**Problem:** Arrange the part of the listing below that opens with the line containing "Click the underlined" and closes with the line containing "will click(x=37, y=162)." as a JSON list of strings, one string per line, leaving out any blank lines.

------------------------------------------------------------------------

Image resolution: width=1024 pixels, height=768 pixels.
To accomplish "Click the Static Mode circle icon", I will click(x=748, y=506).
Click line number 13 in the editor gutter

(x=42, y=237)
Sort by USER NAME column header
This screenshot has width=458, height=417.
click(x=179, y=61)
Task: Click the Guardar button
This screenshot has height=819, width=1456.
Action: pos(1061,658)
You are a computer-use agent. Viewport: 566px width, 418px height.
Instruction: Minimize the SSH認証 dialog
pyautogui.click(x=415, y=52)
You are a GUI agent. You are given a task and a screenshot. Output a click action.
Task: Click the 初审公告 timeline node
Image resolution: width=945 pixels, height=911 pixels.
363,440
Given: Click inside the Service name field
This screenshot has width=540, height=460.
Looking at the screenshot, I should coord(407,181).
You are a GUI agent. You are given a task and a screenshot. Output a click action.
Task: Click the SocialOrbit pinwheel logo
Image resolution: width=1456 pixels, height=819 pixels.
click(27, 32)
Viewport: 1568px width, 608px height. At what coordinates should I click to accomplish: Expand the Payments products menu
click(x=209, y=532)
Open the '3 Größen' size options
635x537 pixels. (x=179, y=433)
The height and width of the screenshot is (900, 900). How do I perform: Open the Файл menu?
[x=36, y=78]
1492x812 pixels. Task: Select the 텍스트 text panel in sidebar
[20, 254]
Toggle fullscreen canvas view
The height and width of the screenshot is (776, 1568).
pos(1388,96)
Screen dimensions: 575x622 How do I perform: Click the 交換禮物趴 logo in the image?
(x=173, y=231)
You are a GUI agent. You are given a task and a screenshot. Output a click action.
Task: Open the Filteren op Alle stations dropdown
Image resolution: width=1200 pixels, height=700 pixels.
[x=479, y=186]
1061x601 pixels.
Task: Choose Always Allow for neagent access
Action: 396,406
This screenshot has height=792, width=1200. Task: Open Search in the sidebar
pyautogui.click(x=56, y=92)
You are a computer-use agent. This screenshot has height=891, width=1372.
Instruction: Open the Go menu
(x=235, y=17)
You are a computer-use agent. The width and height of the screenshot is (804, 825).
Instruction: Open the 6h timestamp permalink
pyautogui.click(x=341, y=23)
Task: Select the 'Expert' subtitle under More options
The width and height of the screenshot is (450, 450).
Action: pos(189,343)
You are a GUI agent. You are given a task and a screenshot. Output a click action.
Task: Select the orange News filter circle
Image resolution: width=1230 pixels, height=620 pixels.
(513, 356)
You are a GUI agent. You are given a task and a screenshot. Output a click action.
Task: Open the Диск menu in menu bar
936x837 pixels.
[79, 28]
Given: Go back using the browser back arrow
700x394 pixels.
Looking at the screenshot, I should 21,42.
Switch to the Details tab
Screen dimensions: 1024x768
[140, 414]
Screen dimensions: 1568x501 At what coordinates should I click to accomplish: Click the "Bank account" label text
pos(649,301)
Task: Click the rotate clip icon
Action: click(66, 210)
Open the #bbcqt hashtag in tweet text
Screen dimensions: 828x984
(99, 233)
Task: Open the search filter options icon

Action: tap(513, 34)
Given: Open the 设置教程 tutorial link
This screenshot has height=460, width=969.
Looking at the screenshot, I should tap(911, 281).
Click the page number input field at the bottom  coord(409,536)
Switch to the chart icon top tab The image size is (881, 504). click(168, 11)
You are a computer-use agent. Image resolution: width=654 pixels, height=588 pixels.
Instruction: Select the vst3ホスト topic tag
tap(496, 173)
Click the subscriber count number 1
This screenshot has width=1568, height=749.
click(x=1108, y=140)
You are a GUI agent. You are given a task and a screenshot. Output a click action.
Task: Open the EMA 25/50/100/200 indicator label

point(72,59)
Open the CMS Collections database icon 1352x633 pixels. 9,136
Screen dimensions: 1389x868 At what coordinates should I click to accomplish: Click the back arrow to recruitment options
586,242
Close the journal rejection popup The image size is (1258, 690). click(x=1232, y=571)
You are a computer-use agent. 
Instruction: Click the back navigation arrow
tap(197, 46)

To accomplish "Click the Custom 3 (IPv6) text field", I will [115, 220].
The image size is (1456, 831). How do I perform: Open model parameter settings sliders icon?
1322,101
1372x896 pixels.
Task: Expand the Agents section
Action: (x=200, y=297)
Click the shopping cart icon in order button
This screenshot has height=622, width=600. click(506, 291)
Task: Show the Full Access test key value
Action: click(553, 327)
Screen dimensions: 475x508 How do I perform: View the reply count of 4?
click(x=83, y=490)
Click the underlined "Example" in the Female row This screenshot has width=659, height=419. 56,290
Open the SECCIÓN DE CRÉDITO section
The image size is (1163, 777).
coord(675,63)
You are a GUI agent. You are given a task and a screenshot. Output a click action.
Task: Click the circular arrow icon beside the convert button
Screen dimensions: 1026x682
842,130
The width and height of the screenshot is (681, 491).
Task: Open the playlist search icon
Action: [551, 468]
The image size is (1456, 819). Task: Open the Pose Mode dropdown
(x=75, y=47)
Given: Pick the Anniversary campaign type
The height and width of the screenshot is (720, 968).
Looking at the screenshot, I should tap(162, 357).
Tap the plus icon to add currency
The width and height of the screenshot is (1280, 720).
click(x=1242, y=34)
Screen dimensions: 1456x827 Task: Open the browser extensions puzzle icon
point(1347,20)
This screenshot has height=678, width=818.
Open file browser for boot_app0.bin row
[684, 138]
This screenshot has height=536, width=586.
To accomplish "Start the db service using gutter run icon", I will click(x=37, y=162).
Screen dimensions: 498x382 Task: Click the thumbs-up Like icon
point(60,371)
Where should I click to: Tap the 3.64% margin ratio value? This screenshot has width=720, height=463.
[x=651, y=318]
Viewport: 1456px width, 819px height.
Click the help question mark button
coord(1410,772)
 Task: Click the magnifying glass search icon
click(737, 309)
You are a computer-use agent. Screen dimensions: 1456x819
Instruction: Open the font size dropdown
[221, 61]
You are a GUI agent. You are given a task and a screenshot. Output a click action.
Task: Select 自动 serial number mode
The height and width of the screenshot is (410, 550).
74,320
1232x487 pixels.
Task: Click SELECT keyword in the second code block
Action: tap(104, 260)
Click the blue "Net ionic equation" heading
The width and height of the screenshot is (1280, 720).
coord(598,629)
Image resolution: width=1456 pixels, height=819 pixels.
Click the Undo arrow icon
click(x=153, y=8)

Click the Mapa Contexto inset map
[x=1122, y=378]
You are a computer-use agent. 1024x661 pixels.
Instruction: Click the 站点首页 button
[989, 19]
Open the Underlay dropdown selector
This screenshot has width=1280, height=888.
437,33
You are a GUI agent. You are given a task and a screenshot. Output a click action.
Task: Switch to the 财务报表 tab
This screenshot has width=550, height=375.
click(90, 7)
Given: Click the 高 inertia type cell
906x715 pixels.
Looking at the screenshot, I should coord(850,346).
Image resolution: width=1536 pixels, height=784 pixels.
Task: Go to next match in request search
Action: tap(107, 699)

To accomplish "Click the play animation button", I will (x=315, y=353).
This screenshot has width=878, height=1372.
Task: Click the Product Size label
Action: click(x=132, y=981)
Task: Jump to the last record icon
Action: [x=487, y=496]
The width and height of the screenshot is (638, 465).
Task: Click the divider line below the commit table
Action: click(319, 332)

------------------------------------------------------------------------

**Response:**
[
  "Click the underlined \"Example\" in the Female row This screenshot has width=659, height=419. 56,290",
  "Open the SECCIÓN DE CRÉDITO section",
  "The image size is (1163, 777).",
  "coord(675,63)",
  "You are a GUI agent. You are given a task and a screenshot. Output a click action.",
  "Task: Click the circular arrow icon beside the convert button",
  "Screen dimensions: 1026x682",
  "842,130",
  "The width and height of the screenshot is (681, 491).",
  "Task: Open the playlist search icon",
  "Action: [551, 468]",
  "The image size is (1456, 819). Task: Open the Pose Mode dropdown",
  "(x=75, y=47)",
  "Given: Pick the Anniversary campaign type",
  "The height and width of the screenshot is (720, 968).",
  "Looking at the screenshot, I should tap(162, 357).",
  "Tap the plus icon to add currency",
  "The width and height of the screenshot is (1280, 720).",
  "click(x=1242, y=34)",
  "Screen dimensions: 1456x827 Task: Open the browser extensions puzzle icon",
  "point(1347,20)",
  "This screenshot has height=678, width=818.",
  "Open file browser for boot_app0.bin row",
  "[684, 138]",
  "This screenshot has height=536, width=586.",
  "To accomplish \"Start the db service using gutter run icon\", I will click(x=37, y=162)."
]